Kimberly Jew holds a joint appointment in theatre and ethnic studies. She teaches a wide range of topics ranging from Asian American and Pacific Islander studies, to theatre history, dramatic literature, and script analysis. Her expertise lies in 20th century American theatre. She has directed numerous university productions and has composed and edited a collaborative performance project based on local letters to the editor. Dr. Jew has written on a variety of topics, exploring the intersections of feminism, postcolonialism, theatrical experimentation and ethnic identity. Her essays can be found in the journals of Pacific Asia Inquiry, MELUS, and in the edited collections, Literary Gestures (Temple University), and Seeking Home (University of Tennessee Press), to name a few. She is currently co-editor of Frontiers -- A Women Studies Journal. Dr. Jew received her doctorate from New York University, master’s from Georgetown University and bachelor’s from UC Berkeley.

Elizabeth Kronk Warner
Elizabeth Kronk Warner
Acting Dean
801-581-6571

Elizabeth Kronk Warner is the acting dean at the School for Cultural and Social Transformation and the Jefferson B. & Rita E. Fordham Presidential Dean and Professor of Law at the S.J. Quinney College of Law at the University of Utah.

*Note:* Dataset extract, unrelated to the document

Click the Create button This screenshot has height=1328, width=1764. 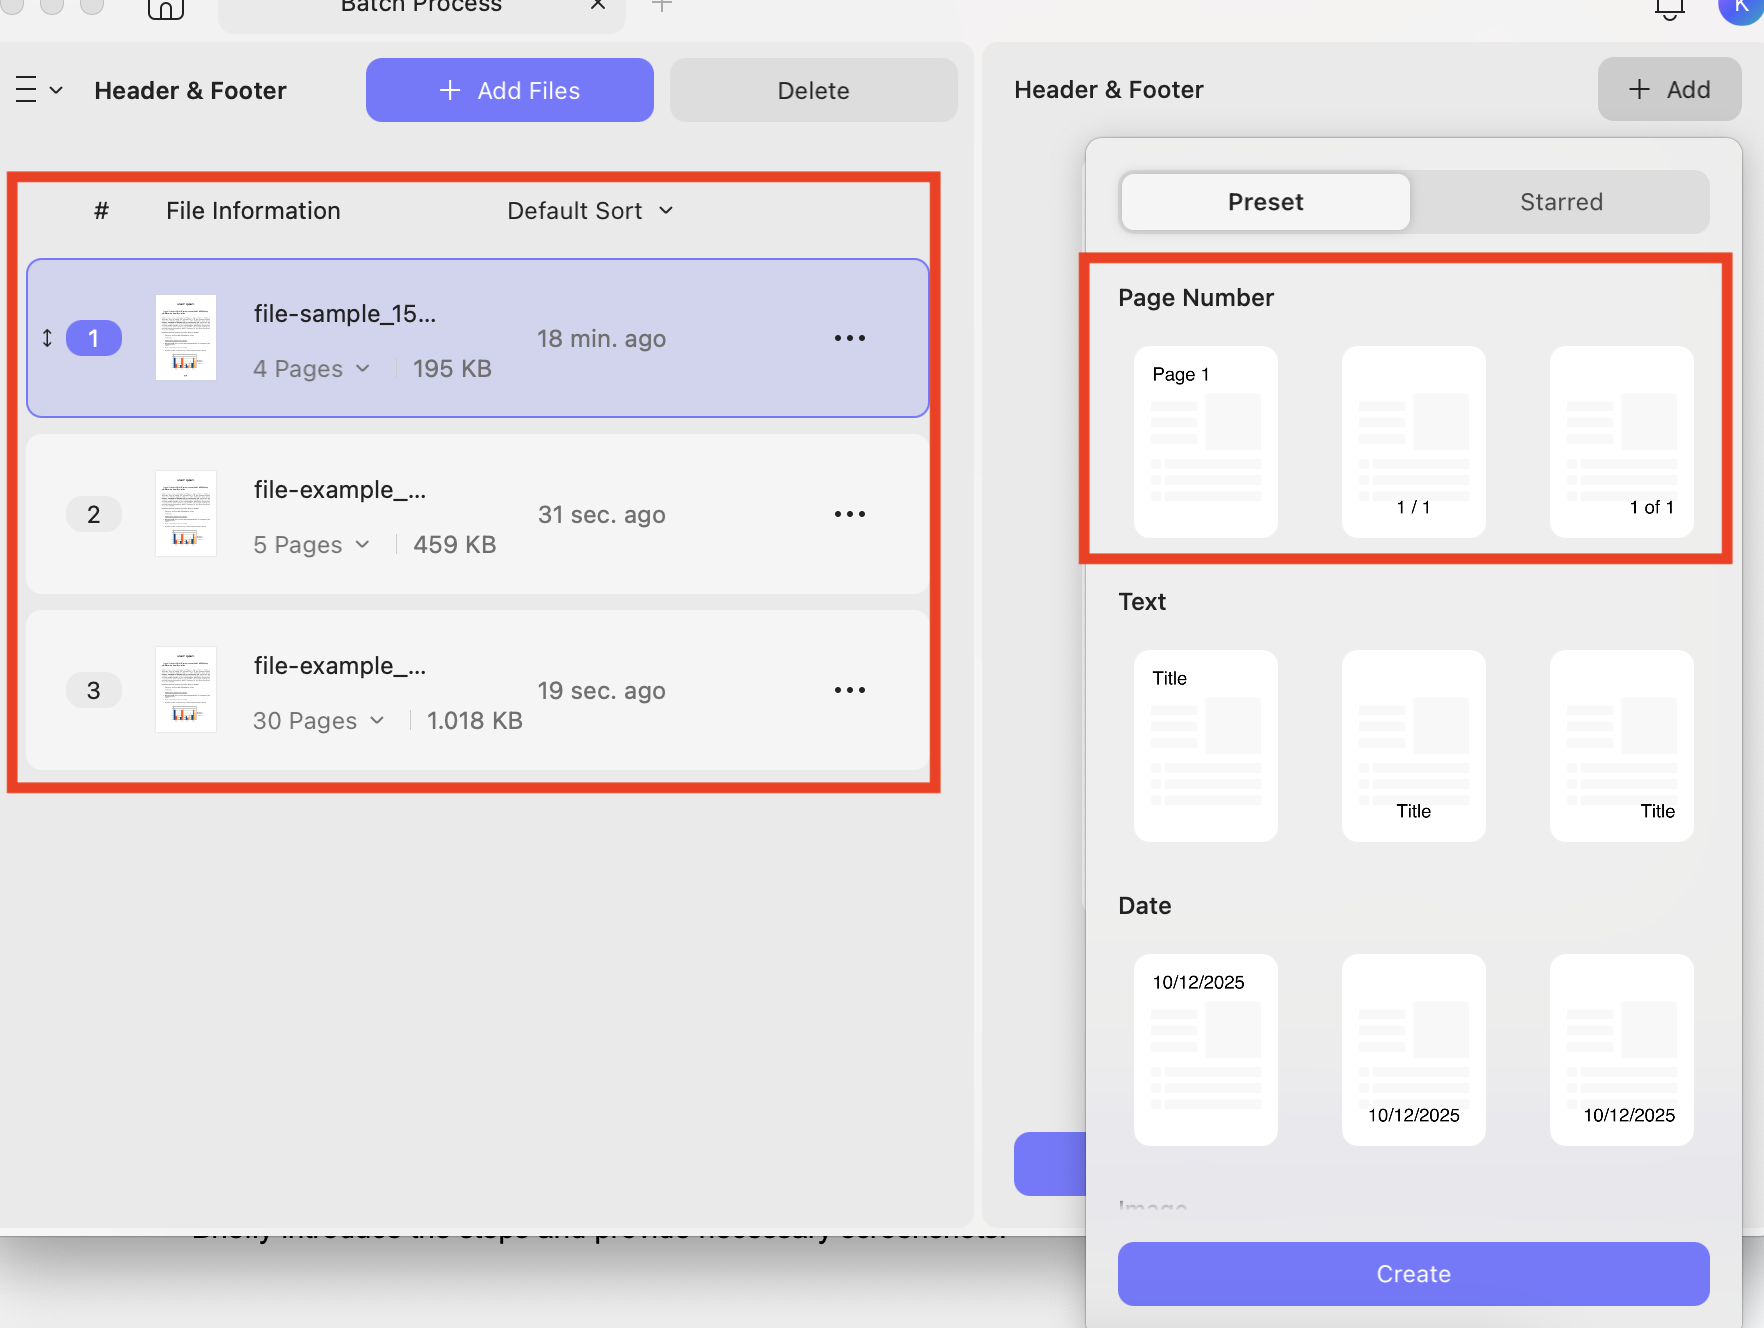click(1413, 1273)
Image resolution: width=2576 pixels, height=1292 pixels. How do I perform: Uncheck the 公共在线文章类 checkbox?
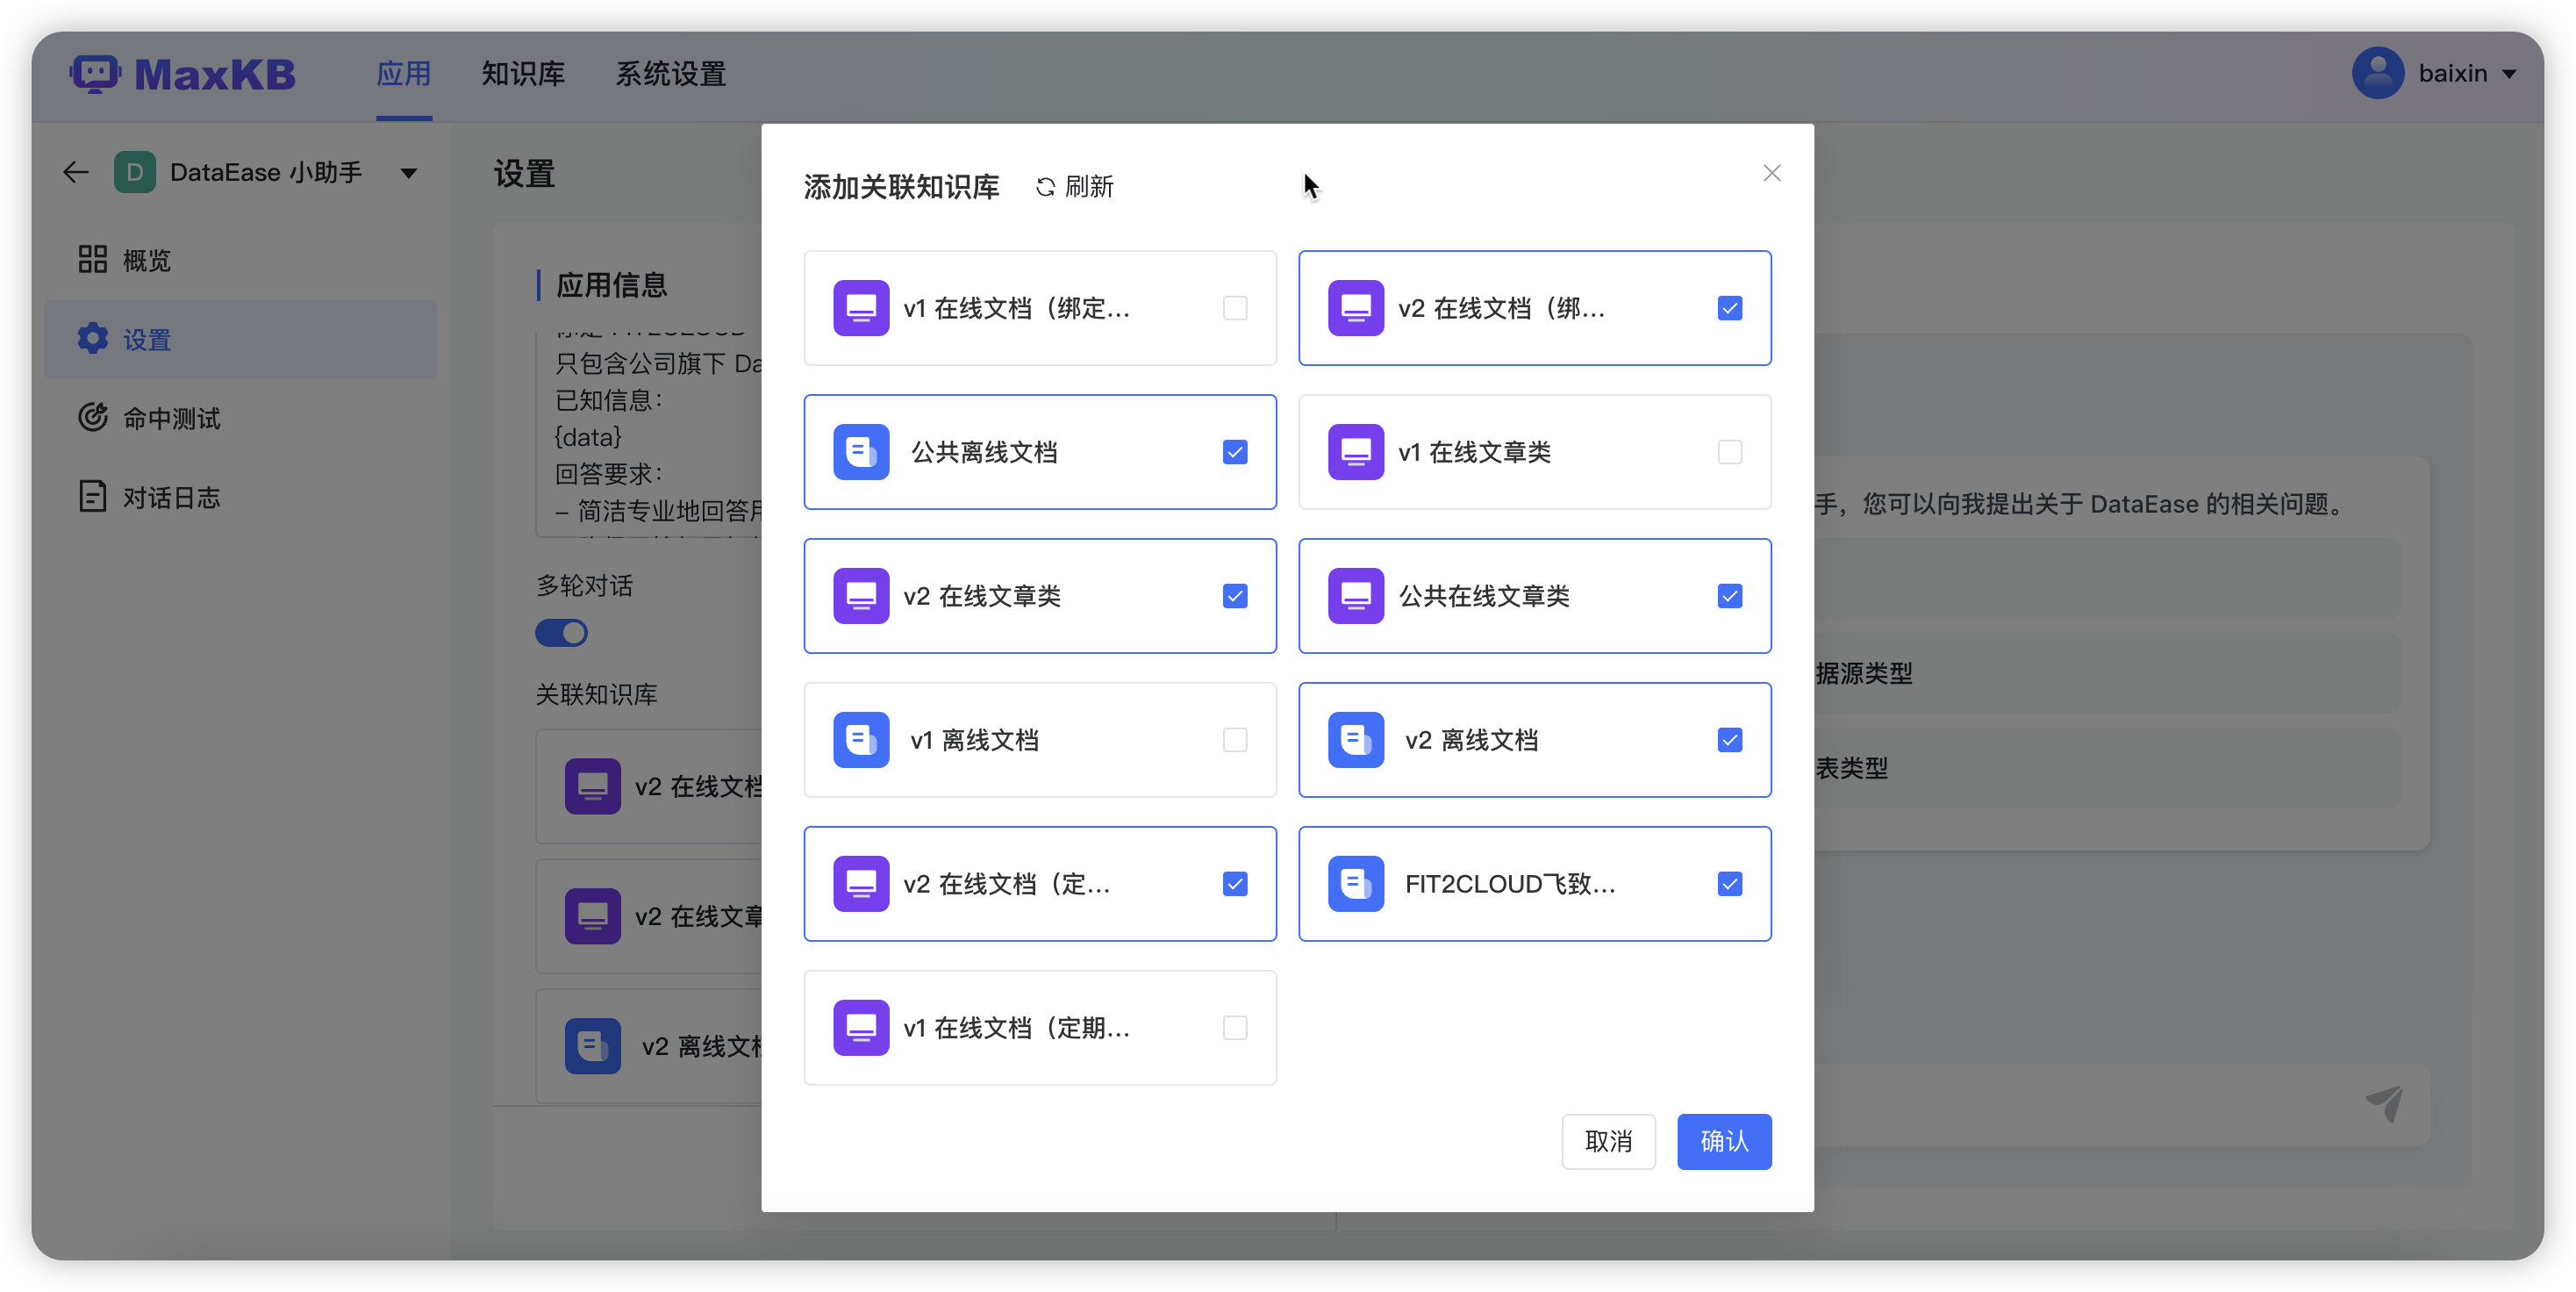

Dean Kronk Warner is a nationally recognized expert in the intersection of environmental and Indian law. She has taught courses in property, Indian, environmental and natural resources Law, and supervised the Tribal Judicial Support Clinic at the University of Kansas School of Law. She also teaches and coaches several moot court competition teams. She has received several teaching excellence awards, co-authored several books on environmental issues and Native Americans, and has over 40 articles and book chapters to her credit. Dean Kronk Warner, a citizen of the Sault Ste. Marie Tribe of Chippewa Indians, served as an appellate judge for the Tribe and as a district judge for the Prairie Band Potawatomi Tribe.

Dean Kronk Warner actively engages in activities related to legal education and the profession nationally. She currently serves as chair of the AALS Deans Steering Committee, chair of the AALS Membership Review Committee, and co-chair of the 2023 ABA New Deans Workshop. She serves as a trustee on the LSAC Board of Trustees, as well as on the LSAC DEI and audit committees. As dean, she also has the privilege of serving as an ex officio member of the Utah Bar Commission. She previously was an active member of the Federal Bar Association, serving on its national Board of Directors. In 2014, she received the Federal Bar Association President’s Award for leadership and extraordinary service, commitment, and guidance to the Federal Bar Association and its members. She holds a J.D. from the University of Michigan, a B.S. from Cornell University, and also studied at Nanyang Technological University in Singapore.

Baodong Liu
Baodong Liu
Professor
801-581-5886

Dr. Baodong Liu is a professor of political science at the University of Utah. His main research and teaching interests include urban and racial politics, voting and elections, cross-racial political analysis, and quantitative research methods.

Ed Muñoz
Ed Muñoz
Associate Professor
801-581-5886

Ed A. Muñoz is an associate professor of ethnic studies and an adjunct associate professor of sociology. In general, his research expertise deals with the Latinx experience in the Inter-Rocky Mountain region of the United States. His criminal justice research agenda examines how racialization processes impact criminal justice outcomes for racial/ethnic minority populations. He is currently examining the effectiveness of Salt Lake Peer Court on youth recidivism. A longer-term project is a socio-historical analysis on the construction of Latinidad in the Inter-Rocky Mountain West dating from the 16th century and into the 21st century.